Whether it's fake or spontaneous, they are expected to show their emotional side and share parts of their private lives. Advisers want voters to identify with a leader as a person.
So it's no surprise that pundits said Hillary Clinton's near tearing-up clinched the female vote in the New Hampshire primary, by finally making her look more emotional, more human, more like them. It's a sure bet this new side of Clinton will become a central part of her strategy to fight the more passionate Barack Obama.

In France, President Nicolas Sarkozy is an expert at what the French call the "pipolisation" of politics, an expression derived from People magazine. With his collaboration, magazines covered his marriage and break-up. With his popularity declining, stories of his love affair with and impending marriage to former model Carla Bruni are now taking over.
Although this phenomenon is growing, it isn't new. In the 1960s, Trudeaumania was partly the product of Pierre Trudeau's ideas. But it was also the result of his playboy image and the famous women he dated. Later, his marriage and divorce as well as his family life were closely linked to his persona as political leader.
To humanize his image, Bernard Landry appeared on Star Académie - a TV show with huge ratings - when he was premier. His girlfriend at the time, Chantal Renaud, a much-liked former vedette, also made the rounds of talk shows and magazines.
Even Stéphane Dion now wants to play up his more touchy-feely side. Still unpopular in his home province, he hired Jacques Ouimette, an effective image-maker from show biz. His mission: Make Dion look more sympathetic. His strategy: Send him to talk shows and political humour TV shows. On New Year's Eve, Dion closed the show Infoman by inviting its popular host to his home for a game of Twister.
Last week, Premier Jean Charest, with his wife, held the first open-house day at the National Assembly. He greeted voters in a relaxed atmosphere. This produced images of Charest chatting with smiling people - quite a shift from the public harangues he got from angry citizens during last spring's election campaign.
Last summer, Pauline Marois tried to shed her bourgeois image by inviting a reporter into her "humble" summer cottage in Charlevoix. But that humanizing strategy backfired when Infoman broadcast shots of her much less humble domaine on Île Bizard.
Then they both made a mistake. Charest and Marois appeared in an ad for a talk show hosted by Marc Labrèche. Riding the coattails of this immensely popular comedian was harshly criticized. The consensus was that politicians shouldn't sell anything other than their ideas.
The omnipresence of the media in voters' lives is the culprit. This is also the era of reality shows, public confessions on TV and Youtube, much less that of town-hall meetings.
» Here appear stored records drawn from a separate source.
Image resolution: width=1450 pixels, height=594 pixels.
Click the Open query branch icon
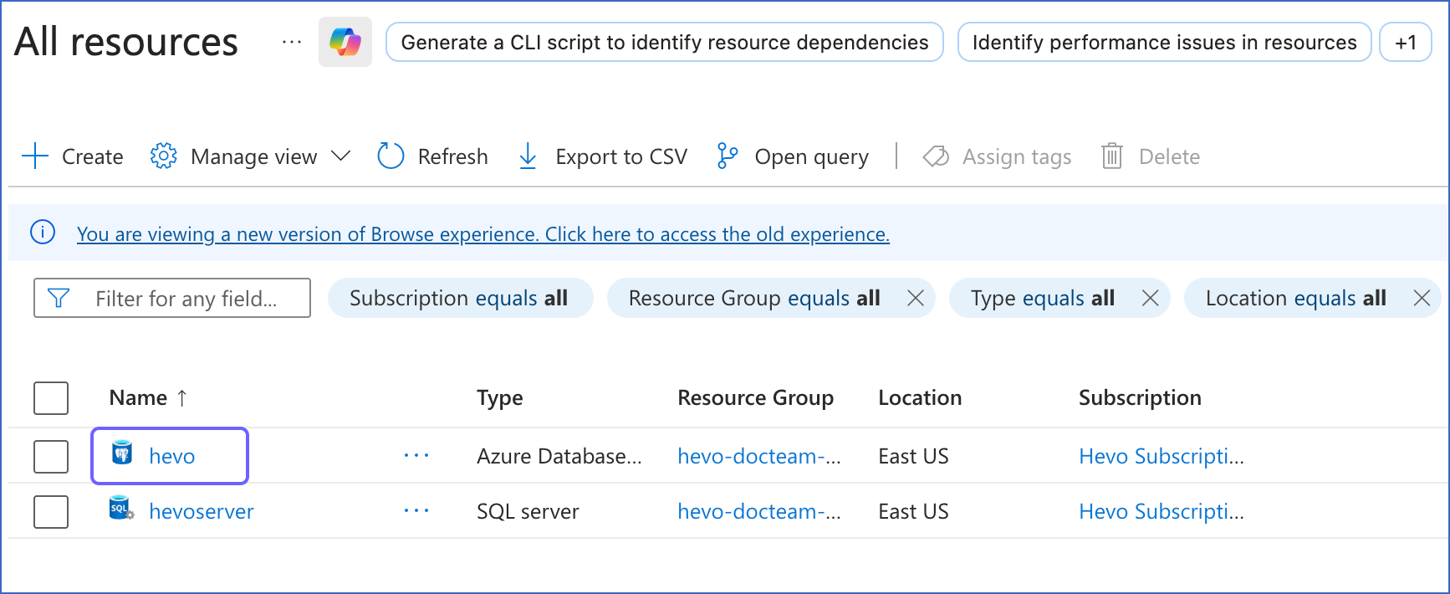click(728, 156)
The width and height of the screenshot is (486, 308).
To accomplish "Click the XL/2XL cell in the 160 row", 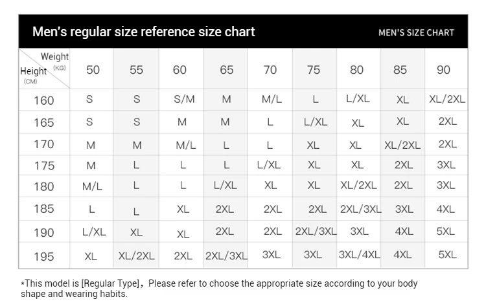I will pyautogui.click(x=447, y=99).
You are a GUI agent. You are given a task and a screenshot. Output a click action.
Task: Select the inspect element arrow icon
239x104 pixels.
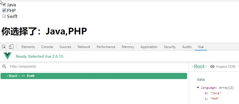pyautogui.click(x=4, y=47)
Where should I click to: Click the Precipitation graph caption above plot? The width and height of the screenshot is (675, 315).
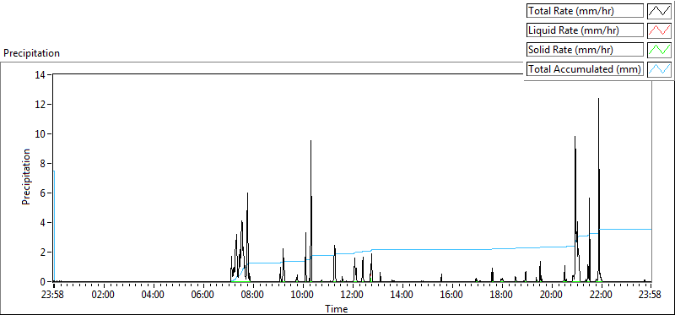pos(31,53)
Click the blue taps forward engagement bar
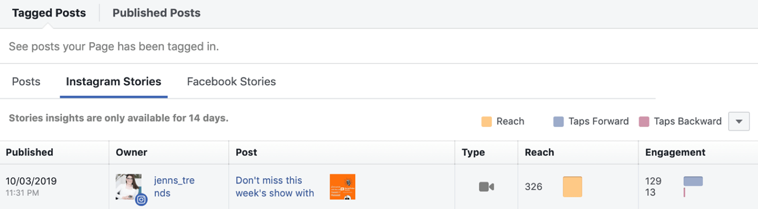Viewport: 758px width, 209px height. point(693,181)
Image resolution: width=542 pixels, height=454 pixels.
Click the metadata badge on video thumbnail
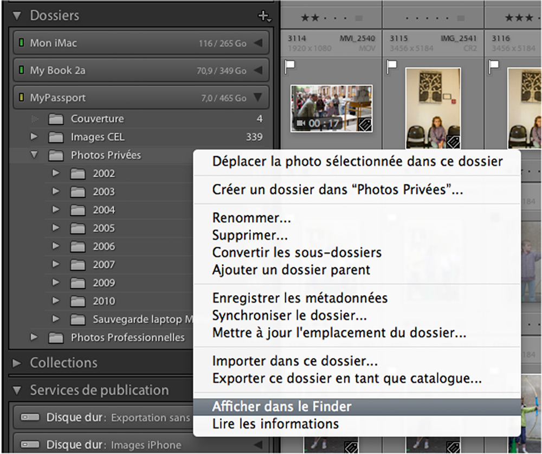pyautogui.click(x=364, y=125)
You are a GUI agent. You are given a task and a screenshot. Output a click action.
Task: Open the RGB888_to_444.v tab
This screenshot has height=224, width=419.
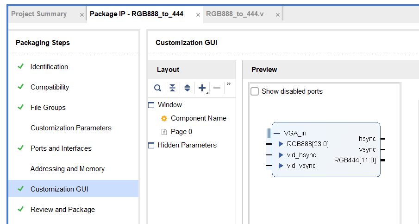pyautogui.click(x=235, y=14)
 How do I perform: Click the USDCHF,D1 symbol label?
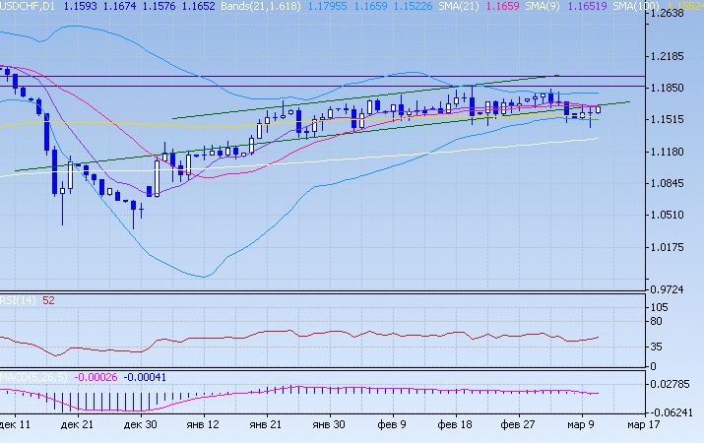[28, 6]
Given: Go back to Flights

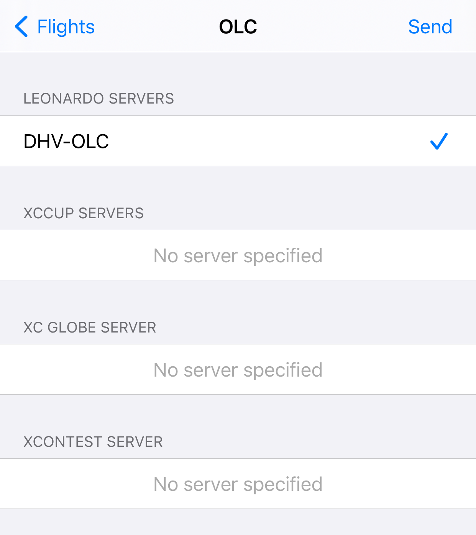Looking at the screenshot, I should tap(55, 26).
At this game, images and the trivial can overpower ideas.
The paradox is that far from humanizing leaders, I think it does the reverse. The multiplication of these image-driven, non-political attention-seeking devices devalue the already devalued profession of politician. By mixing the private and the political too much, party leaders unwillingly contribute to their own loss of prestige as people we elect, after all, to lead.
But politicians are trapped in a vicious circle. If they take part in the media image game, they feed into their own loss of prestige. They also enter into a highly time- and energy-consuming activity that eats away at their real job, which is already demanding enough.
But the cruel fact is that being seen on TV laughing and telling cute stories sometimes gets more votes than debates or policies. And if a leader doesn't do it, then his adversaries will - and probably will benefit from it.